どうしてほしいの、この僕に
 そう考えるとこれは本当に恋人関係と呼べるのだろうか。やっぱりからかわれているだけなのかも。
 だからこんな曖昧な状態でキスより先に進んでしまうのはよくないと思う。
 ここまで来てはじめてわかったけど、キスにしろ、そこから先のことにしろ、互いの気持ちが見えないままでも簡単にできてしまうし、実際の行為は強烈な刺激となって都合のいい錯覚を呼び起こしかねない。つまり私は優輝に愛されていると勘違いしそうで、それが怖くて仕方ないのだ。

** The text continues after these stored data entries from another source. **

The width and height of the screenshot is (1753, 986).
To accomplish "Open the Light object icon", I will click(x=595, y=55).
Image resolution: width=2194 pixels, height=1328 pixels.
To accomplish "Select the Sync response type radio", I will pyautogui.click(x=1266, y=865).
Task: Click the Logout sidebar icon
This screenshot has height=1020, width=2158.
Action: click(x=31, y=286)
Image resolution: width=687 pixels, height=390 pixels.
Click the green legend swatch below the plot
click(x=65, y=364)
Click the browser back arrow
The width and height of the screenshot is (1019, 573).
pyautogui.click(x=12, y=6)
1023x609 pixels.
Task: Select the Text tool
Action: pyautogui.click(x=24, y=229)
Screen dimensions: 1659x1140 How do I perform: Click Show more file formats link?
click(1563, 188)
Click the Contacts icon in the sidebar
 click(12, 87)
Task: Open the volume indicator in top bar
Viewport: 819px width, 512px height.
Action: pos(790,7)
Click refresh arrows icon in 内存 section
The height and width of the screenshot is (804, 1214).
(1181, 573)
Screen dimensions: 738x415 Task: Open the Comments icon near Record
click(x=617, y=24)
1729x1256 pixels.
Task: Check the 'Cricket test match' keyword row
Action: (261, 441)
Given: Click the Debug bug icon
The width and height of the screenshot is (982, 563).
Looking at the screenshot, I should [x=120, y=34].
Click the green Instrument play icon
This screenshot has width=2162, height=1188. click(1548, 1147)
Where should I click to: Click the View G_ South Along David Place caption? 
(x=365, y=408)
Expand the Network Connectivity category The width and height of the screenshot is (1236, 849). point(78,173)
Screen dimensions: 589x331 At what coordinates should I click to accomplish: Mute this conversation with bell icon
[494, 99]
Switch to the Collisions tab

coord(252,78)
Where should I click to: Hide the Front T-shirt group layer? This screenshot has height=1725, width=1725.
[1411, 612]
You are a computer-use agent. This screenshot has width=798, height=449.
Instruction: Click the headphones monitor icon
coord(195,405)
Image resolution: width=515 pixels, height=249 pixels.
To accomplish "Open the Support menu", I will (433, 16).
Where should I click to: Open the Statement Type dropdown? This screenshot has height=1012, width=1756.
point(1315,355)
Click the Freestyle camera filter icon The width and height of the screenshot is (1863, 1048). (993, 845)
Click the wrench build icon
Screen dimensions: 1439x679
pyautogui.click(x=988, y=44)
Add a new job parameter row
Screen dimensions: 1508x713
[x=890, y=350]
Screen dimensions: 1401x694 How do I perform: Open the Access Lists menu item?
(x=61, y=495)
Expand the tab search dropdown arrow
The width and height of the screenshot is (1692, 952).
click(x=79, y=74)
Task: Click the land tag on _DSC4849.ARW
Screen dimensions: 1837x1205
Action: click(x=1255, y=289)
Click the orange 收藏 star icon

 どうして優輝は私を恋人にすると言い出したんだろう。それって結局、私の身体が目的なんだろうか。私じゃなくても、突然押しかけてきた女の子を家に居候させて、恋人にしたんだろうか。
 優輝の考えていることが全然わからない。
 頭の中はあれこれ考えていてせわしなかったが、手は順調に無駄なく動き、定番のグリーンサラダとベーコンとたまごやきができあがった。リンゴの皮をむいていると優輝がバスルームから出てくる音がした。我ながら最高のタイミング。
「いいにおいだな。腹減った」
 声がするほうを見ると、下着姿の優輝がバスタオルで髪をゴシゴシ拭いていた。慌てて目をそらし、ソファの着替えを手に取る。
「食べていてくださいね。私、シャワーを先に……」
 廊下へ向かおうとしたが、優輝に腕をつかまれて仕方なく振り返った。彼の髪はまだ濡れていて、前髪が目を覆うほど長い。その隙間から鋭い視線が私をとらえた。
「冷めるぞ」
「でも……」
「じゃあ俺も未莉がシャワー終わるまで待つ」
「冷めちゃいますよ」
「一緒に食べよう」
 私はぎこちなく頷いた。拒否する理由がないし、それは私にとってものすごく魅惑的な誘いだった。
「その前に」
 と、突然優輝が私の腕を強く引いた。あごに彼の長い指がかかり、上を向かされた瞬間、唇同士が触れる。
「未莉を食べたい」
「わ、私は食べものじゃないし、おいしくないです」
「それは試してみないとわからない」
「い、いや、だから、朝食が冷めちゃうのでダメです」
 私は腕を突っ張り、優輝の胸に密着するのを阻止した。彼の二の腕から肩、そして胸にかけて、しなやかで逞しい筋肉がついている。抱きしめられたらそこは温かくて、これ以上ないほど安心できる場所だということも知っている。